How modeled conversions work
When a user does not consent to tracking, converts on a different device, or uses a browser that blocks the identifier, Google can no longer draw a straight line from ad click to conversion. Instead it uses aggregated, observable behaviour from users who could be measured to estimate how many of the unmeasured interactions converted. That estimate is a modeled conversion. The output is blended into your normal conversion columns, which is why a reported total is often part observed and part modeled without an obvious label.
Why they exist now
Modeling grew directly out of privacy changes. Consent banners, the decline of third-party cookies, and browser restrictions on cross-site identifiers all remove signal that used to be deterministic. Rather than simply under-reporting, platforms model the missing conversions so bidding algorithms still receive a complete-enough picture to optimise. The upside is that Smart Bidding is not starved of data. The trade-off is that a modeled number is a probabilistic estimate, so it will not tie out to a source system row for row the way an observed conversion does.
When to trust them
Modeled conversions are most reliable when the model has plenty of observed data to learn from, which means high-volume accounts with strong first-party signal. They are least reliable on thin-volume accounts or where consent rates are very low, because the model is extrapolating from a small observed base. The practical move is to know your modeling rate, keep it stable, and reconcile the observed portion against a source of truth like GA4 or the backend, rather than trusting or dismissing the whole number.

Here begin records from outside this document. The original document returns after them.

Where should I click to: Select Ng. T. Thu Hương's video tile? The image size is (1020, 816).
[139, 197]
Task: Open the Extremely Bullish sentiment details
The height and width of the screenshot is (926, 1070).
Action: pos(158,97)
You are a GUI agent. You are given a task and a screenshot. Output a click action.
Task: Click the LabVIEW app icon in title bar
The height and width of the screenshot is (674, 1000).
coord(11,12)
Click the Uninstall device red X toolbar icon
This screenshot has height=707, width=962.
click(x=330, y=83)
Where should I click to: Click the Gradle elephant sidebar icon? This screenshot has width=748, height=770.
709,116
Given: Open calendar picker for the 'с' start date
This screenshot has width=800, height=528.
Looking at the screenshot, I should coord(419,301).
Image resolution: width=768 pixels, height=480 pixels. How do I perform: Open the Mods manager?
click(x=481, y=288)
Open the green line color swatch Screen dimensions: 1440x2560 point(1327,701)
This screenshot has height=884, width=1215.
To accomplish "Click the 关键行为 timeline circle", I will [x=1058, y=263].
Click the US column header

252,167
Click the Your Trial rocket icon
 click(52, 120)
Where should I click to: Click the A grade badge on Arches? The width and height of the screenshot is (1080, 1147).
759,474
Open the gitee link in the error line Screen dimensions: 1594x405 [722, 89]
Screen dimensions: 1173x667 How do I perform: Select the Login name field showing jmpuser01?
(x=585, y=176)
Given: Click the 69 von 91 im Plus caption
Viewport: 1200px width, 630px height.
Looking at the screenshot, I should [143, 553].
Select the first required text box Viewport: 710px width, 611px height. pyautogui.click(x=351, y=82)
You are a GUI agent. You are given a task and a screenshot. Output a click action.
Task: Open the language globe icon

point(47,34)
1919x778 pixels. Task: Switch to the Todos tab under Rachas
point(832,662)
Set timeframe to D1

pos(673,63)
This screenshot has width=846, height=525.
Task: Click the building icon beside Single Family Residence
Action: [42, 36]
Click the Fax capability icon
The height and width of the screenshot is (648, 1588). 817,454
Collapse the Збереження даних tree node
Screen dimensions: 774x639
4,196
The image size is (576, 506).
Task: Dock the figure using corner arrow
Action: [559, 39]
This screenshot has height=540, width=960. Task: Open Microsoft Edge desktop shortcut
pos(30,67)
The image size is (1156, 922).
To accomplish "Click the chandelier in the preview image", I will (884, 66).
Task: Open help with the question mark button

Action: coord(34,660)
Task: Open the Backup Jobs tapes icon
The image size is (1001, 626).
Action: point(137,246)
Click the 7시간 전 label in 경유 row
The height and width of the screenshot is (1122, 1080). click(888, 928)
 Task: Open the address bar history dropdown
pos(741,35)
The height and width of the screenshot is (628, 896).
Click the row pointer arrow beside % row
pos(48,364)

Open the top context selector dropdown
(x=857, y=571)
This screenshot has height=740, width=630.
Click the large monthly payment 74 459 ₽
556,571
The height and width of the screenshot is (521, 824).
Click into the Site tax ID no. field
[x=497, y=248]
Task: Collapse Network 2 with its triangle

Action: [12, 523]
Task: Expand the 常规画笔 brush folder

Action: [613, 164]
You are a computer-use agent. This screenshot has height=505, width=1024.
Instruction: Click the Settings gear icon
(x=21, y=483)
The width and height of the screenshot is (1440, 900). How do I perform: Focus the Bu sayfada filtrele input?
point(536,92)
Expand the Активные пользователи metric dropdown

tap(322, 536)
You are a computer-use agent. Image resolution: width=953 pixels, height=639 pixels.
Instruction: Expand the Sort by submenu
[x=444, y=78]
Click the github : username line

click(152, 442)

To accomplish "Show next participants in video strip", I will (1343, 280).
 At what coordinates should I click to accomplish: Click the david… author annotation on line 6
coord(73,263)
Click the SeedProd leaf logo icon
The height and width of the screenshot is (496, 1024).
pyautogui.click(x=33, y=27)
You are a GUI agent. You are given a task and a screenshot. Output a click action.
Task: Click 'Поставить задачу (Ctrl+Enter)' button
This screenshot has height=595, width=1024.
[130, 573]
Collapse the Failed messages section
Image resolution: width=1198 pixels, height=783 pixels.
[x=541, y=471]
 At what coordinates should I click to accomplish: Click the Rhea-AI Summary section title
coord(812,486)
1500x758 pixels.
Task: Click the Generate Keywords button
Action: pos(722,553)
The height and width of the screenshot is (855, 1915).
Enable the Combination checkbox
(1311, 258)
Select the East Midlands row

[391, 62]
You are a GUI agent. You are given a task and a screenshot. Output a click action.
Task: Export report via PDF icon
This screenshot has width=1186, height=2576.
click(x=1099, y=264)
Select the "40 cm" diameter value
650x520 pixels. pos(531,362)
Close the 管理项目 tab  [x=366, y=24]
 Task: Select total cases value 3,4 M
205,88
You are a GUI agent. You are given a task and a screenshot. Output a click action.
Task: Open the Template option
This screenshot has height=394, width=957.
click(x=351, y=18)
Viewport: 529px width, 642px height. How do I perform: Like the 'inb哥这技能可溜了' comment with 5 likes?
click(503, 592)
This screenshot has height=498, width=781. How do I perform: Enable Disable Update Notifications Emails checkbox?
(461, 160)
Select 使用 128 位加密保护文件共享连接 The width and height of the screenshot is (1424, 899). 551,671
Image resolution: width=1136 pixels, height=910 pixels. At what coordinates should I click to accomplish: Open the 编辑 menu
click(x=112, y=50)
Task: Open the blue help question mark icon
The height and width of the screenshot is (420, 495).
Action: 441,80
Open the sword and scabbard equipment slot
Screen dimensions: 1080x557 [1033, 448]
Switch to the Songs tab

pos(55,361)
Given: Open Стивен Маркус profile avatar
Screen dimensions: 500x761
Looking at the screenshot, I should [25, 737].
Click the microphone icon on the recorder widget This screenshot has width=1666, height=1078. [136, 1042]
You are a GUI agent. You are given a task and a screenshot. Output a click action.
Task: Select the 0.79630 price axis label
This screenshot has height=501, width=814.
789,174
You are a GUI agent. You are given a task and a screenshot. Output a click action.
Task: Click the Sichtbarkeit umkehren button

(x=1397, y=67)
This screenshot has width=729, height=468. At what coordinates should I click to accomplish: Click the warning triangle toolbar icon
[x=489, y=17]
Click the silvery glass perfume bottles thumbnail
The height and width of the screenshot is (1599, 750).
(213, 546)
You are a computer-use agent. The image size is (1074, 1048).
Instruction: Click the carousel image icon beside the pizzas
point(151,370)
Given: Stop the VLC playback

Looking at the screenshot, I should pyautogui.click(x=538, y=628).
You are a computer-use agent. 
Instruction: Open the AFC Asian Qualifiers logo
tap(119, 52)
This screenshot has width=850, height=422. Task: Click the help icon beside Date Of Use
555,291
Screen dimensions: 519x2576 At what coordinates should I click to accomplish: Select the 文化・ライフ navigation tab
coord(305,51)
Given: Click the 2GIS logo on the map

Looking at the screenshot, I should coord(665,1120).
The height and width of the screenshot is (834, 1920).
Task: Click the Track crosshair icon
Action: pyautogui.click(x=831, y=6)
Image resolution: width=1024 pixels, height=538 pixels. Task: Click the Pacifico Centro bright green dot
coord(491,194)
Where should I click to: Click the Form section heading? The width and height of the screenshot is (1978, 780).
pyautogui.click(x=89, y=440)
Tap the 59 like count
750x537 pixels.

How iClick treats modeled conversions
iClick treats modeled conversions as useful for bidding but never as the sole source of truth for reporting. The approach is to strengthen the observed signal first, with Consent Mode and Enhanced Conversions feeding better first-party data so the model has more to work from, then reconcile the deterministic portion against backend revenue. The rule is to reduce how much has to be modeled before trusting the model, because a smaller estimation gap is an easier one to trust.